Various Artists 50 Weapons Of Choice #20-29
It’s been a pretty prolific year for Modeslektor’s 50Weapons stable since its last label survey, […]
It’s been a pretty prolific year for Modeslektor’s 50Weapons stable since its last label survey, 50Weapons Of Choice #10-19, dropped back in July 2011. Amidst a flurry of new roster signings that include Dark Sky, Marcel Dettmann, and Shed, the Berlin bass bastion has added an incredible six stylistically divergent albums to its repertoire. Now, the imprint is surveying its landscape once again with 50Weapons Of Choice #20-29, another testament to its unabated ascent over the past 12 months.
The comp begins where its predecessor left off, with a track off Dark Sky’s Radius EP, the label’s first single following 50Weapons Of Choice #10-19. “Neon” is a bold and immediate step into rumbling bass, the song’s garage-redolent vocals gasping between the undulating programming and scopey synth work. This seamlessly slips into Phon.o’s “Abbey Road,” which uses the same identikit set of tropes—and yet somehow falls short of “Neon”‘s impact.
Since taking his place on the 50Weapons roster, Berlin veteran Phon.o’s engagement with UK bass strata has been a little hit and miss. An impressive split debut with Anstam, “il62,” turned his dub-techno craft into punchy, brooding dubstep that has since dissolved into variations of a minimal Burial blueprint—as it does on his second offering here, “Sad Happiness,” which comes towards the comp’s close. Woodblocks gently clatter against horns and poignant strings pleasantly enough, but the overall effect is drab and a little lackluster in comparison.
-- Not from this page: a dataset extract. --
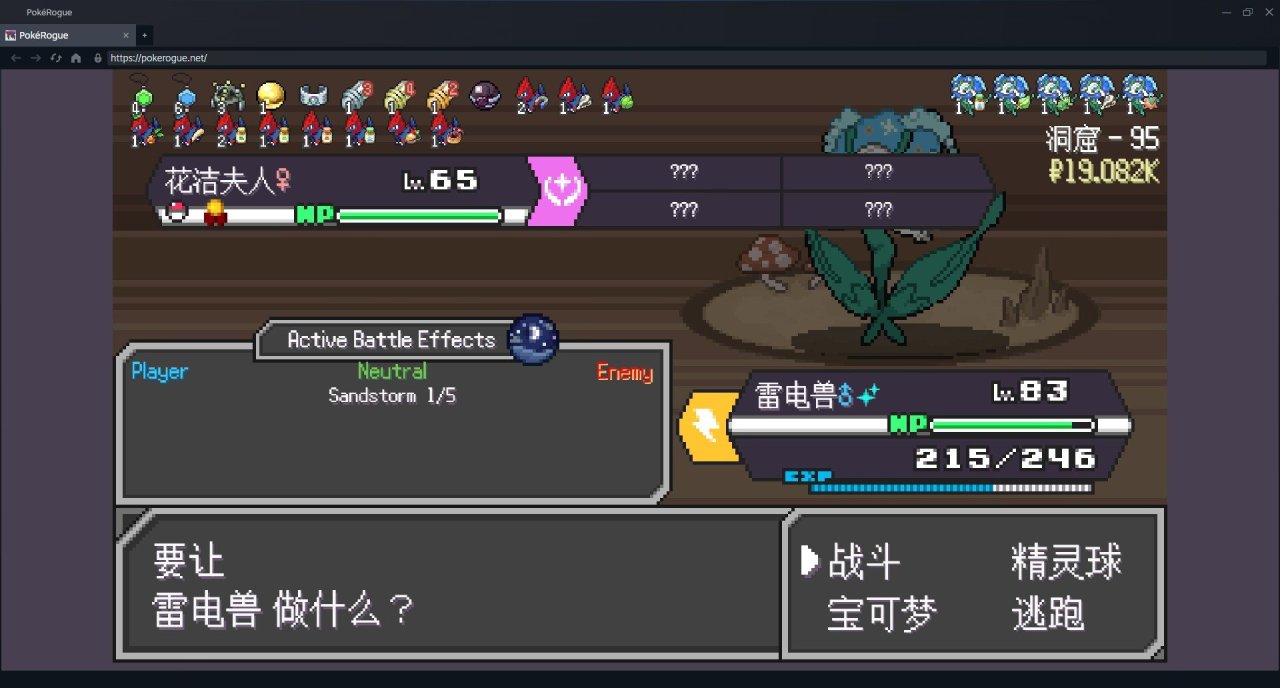The width and height of the screenshot is (1280, 688).
Task: Click the silver bracelet item icon
Action: [314, 95]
Conversely, Cosmin TRG’s transition from his dubstep-leaning past has bred a pretty potent brand of swinging house and techno, and a mounting number of widely touted releases on both 50Weapons and Rush Hour. Here, he contributes “De Dans,” a particularly robust cross-pollination, which takes center stage in 50Weapons Of Choice #20-29‘s Berlin basement section, a swath of the LP that begins with Benjamin Damage & Doc Daneeka’s “Jumanji” (the comp’s sole unreleased work, and possibly the boys’ toughest Berlin-brewed effort to date) and ends with Dettmann’s strung-out “Deluge.”
Anstam (a.k.a. German visual artist Lars Stöwe) is 50Weapons’ other niche-less anomaly, although the project’s electronic experiments are far less floor oriented. Representing the volatile link between old Warp and modern-savvy techno, plugged with all the foreboding parts of the UK’s darkside (jungle, dubstep, and grime tints included), Anstam’s re-emergence on 50Weapons has continued to impress with more indefinable and rhythmically complex compounds. Here, selections from Stöwe’s first and latest EPs for 50Weapons have made the cut; Dispel Dances teaser “Carmichael” is a sinewy creep through horror film atmospheres and warbling weirdness, while “Whisky” is more of an LSD jaunt through a garish carnival nightmare.
Elsewhere, Addison Groove’s “Locked Groove”—a tune with no shortage of hypnotic potency despite clocking in at a mere 71 seconds—provides a blissful and much-needed reprieve after Dettmann’s neurotic workout. The comp concludes with the excellent “RQ-170” from Shed, a track best described as industrialized D&B through an ambient drone filter, and perfect summation of the label’s dedication to inventive genre perversions. Perhaps it’s not a coincidence that 50Weapons Of Choice #20-29 is coming in around the midway point of the imprint’s supposed 50-release curtain call; if the comp is to be treated as a plumb line for the label’s next chapter, we may have to get used to expecting the unexpected.